Rotation Rotation

Time flies, doesn’t it? It feels like only yesterday I was writing a blog welcoming new FY1s to AMU, but the rotation is already coming to an end.

I hope those of you who have spent the first four months of your careers on AMU enjoyed your time with us and that at least a few of you are already thinking about coming back!

But I’ve been thinking a lot about the job our FY1s do and wanted to put some of those thoughts into words here in this blog.

You see, a few weeks ago, my consultant and I had a very productive Monday morning on AMU. Well over half the patients we saw on the ward round were potential discharges. The hospital was – as always – very full, and we were delighted that we had the chance to create some movement. After our board round, I had a rapid lunch and headed across to AECU for a very busy but equally productive afternoon. Flow was flowing. A&E was emptying (a little). It was the kind of day acute medics really like.

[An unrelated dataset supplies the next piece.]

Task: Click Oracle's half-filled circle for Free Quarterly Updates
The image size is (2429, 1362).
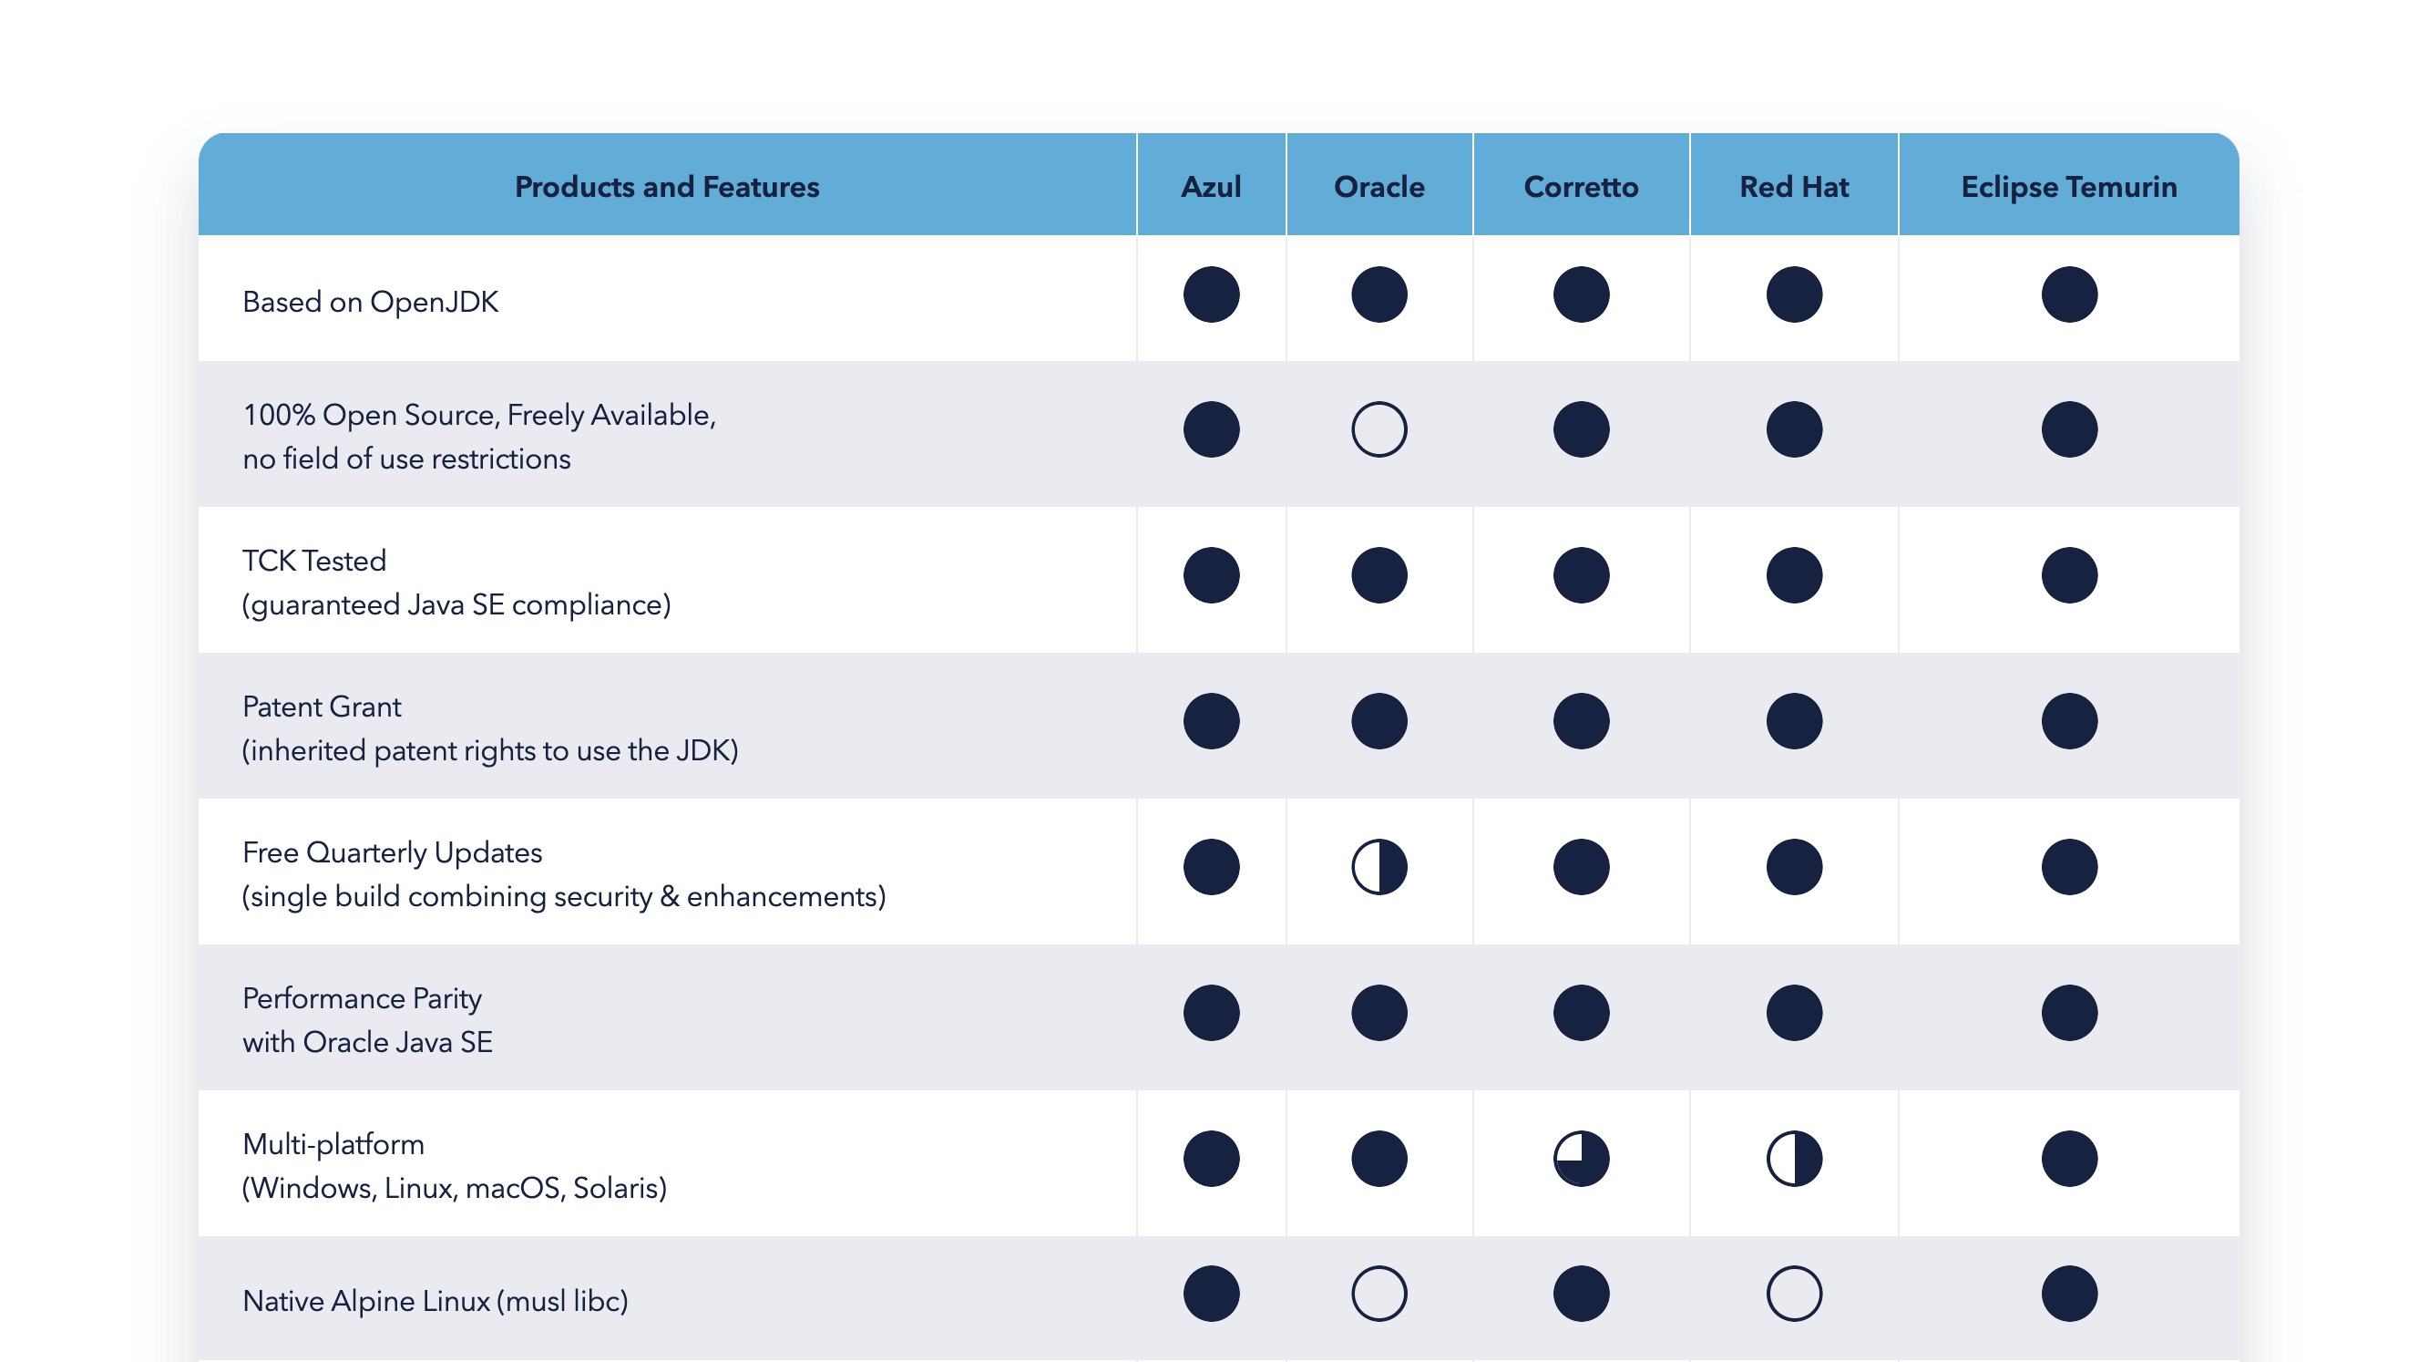Action: [1379, 867]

When I popped back to AMU later that day, I could see how hard the AMU FY1s had been working to make some of those discharges happen. Conversations with relatives, referrals to other specialties, endless admin… and yes, as always, those pesky TTAs.

This isn’t particularly glamorous work. And – unlike draining an abscess or giving an anaesthetic – the benefit to patients is not immediately obvious.

As an FY1 on AMU, you don’t see the ambulance queue shrink when you discharge a patient and clear a bed space. Nor do you see the person at home receiving care from a paramedic crew that you helped get back on the road. The enormous impact you have – not just on your own patients, but on the care of patients you may never even see – is largely invisible.

I think that’s such a shame. I do try and tell our FY1s how much we value and rely on their hard work. How crucial they are to the smoothing running of our acute service. Even when it doesn’t feel that way.

Now, none of this detracts from the very real issues resident doctors face on medical jobs across the UK: the bullying, the death of training opportunities, the shifts that run hours late with alarming regularity. These are problems we as an acute medicine community need to recognise and address. I wouldn’t want anyone to think that I think thanking the FY1s makes up for that.

I just don’t think that should stop us thanking them anyway.

So thank you to all you AMU FY1s who’ve been putting in the hard graft for the last 16 weeks. For those of you who didn’t really enjoy it, I hope your next placement gives you a different perspective and opens some different doors for you.

And for those of you who enjoyed it more than you were expecting…

Have you ever thought about a career in Acute Medicine?